Write the magnitude of the vector \[\bar{a}\] in terms of dot product.

Answer 1

Hint: In this question, we need to consider the vector \[\bar{a}\]and then as we need to find the dot product to find the magnitude. Then again consider the same vector \[\bar{a}\]such that the angle between them is \[{{0}^{\circ }}\]. Now, using the dot product formula which is given by \[\bar{a}\cdot \bar{b}=\left| {\bar{a}} \right|\left| {\bar{b}} \right|\cos \theta \]on substituting the respective vectors and angle then simplify further gives the magnitude of the given vector \[\bar{a}\].

Complete step by step solution:
A vector has both magnitude and direction
Magnitude: The length of the vector AB is called the magnitude of the vector AB which is represented as \[\left| AB \right|\].
DOT PRODUCT of TWO VECTORS:
If a and b are two non-zero vectors, then the scalar product or dot product of a and b is denoted by \[a\cdot b\]and is defined as \[\bar{a}\cdot \bar{b}=\left| {\bar{a}} \right|\left| {\bar{b}} \right|\cos \theta \], where \[\theta \]is the angle between the two vectors a and b and \[0\le \theta \le \pi \]

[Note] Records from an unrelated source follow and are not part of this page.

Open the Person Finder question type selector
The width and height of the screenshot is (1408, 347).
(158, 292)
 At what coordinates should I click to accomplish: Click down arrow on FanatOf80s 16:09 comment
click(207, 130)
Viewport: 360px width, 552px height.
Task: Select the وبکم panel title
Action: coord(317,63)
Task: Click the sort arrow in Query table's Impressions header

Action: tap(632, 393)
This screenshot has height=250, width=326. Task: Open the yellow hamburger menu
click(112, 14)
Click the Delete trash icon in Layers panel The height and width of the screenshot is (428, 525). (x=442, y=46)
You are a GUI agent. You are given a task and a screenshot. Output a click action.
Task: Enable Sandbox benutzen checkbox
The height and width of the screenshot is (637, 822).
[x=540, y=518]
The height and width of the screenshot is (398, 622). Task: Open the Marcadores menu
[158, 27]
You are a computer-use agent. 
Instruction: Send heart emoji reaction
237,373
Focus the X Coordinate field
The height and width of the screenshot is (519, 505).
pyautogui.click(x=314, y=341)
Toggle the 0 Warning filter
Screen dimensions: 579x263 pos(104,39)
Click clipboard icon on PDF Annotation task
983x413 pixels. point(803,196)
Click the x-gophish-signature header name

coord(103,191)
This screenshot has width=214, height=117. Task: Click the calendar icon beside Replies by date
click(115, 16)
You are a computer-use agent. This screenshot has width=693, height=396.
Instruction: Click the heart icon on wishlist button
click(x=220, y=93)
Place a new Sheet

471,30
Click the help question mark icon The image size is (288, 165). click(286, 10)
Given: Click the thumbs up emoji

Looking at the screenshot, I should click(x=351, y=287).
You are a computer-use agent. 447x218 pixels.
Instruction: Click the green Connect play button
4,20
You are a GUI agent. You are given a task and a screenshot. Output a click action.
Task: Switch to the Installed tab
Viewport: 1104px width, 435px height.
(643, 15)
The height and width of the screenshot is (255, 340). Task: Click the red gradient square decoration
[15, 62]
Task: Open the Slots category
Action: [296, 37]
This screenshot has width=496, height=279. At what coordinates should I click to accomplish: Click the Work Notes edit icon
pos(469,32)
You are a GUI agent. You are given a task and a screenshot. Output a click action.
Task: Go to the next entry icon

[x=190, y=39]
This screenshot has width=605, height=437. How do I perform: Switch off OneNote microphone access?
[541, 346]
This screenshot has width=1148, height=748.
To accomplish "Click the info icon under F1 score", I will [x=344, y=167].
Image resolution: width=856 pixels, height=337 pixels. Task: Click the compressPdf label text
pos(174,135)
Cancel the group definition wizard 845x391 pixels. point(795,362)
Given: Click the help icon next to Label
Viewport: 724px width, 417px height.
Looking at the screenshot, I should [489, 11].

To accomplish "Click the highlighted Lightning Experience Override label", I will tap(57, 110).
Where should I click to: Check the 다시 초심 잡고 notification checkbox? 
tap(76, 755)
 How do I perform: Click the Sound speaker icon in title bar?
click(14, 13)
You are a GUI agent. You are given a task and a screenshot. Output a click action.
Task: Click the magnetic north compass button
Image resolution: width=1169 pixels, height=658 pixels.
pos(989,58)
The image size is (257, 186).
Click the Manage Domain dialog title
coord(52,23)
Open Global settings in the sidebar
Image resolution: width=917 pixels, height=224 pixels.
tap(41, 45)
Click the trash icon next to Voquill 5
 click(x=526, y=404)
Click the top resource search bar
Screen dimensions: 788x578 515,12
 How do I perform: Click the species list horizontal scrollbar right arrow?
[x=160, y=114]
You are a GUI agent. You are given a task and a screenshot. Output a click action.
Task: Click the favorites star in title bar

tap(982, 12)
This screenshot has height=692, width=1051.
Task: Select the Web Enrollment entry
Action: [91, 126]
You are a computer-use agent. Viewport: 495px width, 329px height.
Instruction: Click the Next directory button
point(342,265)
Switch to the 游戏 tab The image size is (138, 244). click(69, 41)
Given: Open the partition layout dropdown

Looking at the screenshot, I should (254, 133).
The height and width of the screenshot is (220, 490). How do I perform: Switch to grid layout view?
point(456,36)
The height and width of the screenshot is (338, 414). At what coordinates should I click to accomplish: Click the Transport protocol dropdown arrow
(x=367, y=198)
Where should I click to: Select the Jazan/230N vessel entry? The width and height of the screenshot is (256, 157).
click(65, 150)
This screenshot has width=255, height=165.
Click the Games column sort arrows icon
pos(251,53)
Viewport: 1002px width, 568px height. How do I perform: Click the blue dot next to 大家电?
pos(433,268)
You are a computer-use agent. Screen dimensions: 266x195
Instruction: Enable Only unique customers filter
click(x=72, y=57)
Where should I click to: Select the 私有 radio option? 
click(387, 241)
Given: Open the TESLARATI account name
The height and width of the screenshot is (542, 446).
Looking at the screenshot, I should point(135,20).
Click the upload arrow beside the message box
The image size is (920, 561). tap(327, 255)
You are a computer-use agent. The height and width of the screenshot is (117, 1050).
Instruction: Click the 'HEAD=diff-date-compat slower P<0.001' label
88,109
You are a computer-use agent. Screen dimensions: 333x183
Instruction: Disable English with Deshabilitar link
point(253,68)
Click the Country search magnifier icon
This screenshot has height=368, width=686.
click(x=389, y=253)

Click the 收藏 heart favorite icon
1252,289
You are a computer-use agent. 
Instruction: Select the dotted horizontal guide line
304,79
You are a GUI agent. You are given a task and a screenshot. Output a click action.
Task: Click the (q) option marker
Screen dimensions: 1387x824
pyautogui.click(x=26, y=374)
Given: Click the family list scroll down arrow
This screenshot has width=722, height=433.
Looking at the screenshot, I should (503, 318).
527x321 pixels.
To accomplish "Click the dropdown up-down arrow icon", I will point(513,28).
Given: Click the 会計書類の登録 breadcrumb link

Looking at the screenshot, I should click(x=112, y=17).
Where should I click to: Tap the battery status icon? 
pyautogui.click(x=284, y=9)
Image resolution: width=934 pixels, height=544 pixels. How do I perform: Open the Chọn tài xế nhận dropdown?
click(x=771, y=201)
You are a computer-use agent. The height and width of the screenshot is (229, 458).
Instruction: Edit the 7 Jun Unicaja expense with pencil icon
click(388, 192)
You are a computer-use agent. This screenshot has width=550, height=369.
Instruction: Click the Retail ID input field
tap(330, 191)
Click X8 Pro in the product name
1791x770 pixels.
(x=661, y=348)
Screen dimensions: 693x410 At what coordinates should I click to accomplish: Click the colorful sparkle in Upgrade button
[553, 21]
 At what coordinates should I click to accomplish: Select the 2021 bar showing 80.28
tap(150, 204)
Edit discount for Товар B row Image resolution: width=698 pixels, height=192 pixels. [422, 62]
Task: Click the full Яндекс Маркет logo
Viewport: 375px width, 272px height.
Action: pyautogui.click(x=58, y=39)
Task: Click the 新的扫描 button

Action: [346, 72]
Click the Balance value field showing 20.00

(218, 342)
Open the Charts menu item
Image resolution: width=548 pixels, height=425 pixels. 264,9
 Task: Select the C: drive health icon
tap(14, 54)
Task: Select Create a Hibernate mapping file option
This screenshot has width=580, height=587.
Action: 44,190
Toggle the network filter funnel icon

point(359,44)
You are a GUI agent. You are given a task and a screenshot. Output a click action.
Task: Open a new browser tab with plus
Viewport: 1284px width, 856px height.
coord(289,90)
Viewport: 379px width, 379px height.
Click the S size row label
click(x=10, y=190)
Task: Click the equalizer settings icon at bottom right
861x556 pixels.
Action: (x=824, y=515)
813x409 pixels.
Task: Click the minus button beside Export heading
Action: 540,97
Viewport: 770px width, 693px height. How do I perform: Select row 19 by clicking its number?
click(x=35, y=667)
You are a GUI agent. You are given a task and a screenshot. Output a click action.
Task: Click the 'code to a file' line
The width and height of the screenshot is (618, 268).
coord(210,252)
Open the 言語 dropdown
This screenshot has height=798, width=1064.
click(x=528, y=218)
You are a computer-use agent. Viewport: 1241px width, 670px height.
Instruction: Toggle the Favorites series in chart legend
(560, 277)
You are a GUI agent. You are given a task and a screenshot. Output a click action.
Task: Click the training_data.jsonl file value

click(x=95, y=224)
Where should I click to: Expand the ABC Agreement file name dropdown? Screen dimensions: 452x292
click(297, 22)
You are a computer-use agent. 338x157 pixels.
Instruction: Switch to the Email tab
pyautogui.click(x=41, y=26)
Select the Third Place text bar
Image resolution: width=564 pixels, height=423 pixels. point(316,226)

Angle between the two like vectors is 0.
Now, from the given question we need to find the magnitude of the vector \[\bar{a}\] in terms of dot product.
Let us now consider the two vectors \[\bar{a}\], \[\bar{a}\] and the angle between them is 0 as they are like.
As we already know from the dot product formula that
\[\bar{a}\cdot \bar{b}=\left| {\bar{a}} \right|\left| {\bar{b}} \right|\cos \theta \]
Let us now substitute the respective vectors and the corresponding angle in the above formula
\[\Rightarrow \bar{a}\cdot \bar{a}=\left| {\bar{a}} \right|\left| {\bar{a}} \right|\cos {{0}^{\circ }}\]
Now, this can be further written in the simplified form as
\[\Rightarrow \bar{a}\cdot \bar{a}={{\left| {\bar{a}} \right|}^{2}}\text{ }\left[ \because \cos {{0}^{\circ }}=1 \right]\]
Now, let us apply the square root on both the sides
\[\Rightarrow \sqrt{\bar{a}\cdot \bar{a}}=\sqrt{{{\left| {\bar{a}} \right|}^{2}}}\text{ }\]
Now, on further simplification we get,
\[\therefore \left| {\bar{a}} \right|=\sqrt{\bar{a}\cdot \bar{a}}\]
Note: It is important to note that we need to consider the like vector so that we know the angle between them and there will be no unknown magnitude. Then on further simplification accordingly we get the required result.
It is also to be noted that if we consider any other vector like unit vector or something though we know the magnitude we do not know the angle between the given vector and the vector we considered. So, we cannot simplify it further.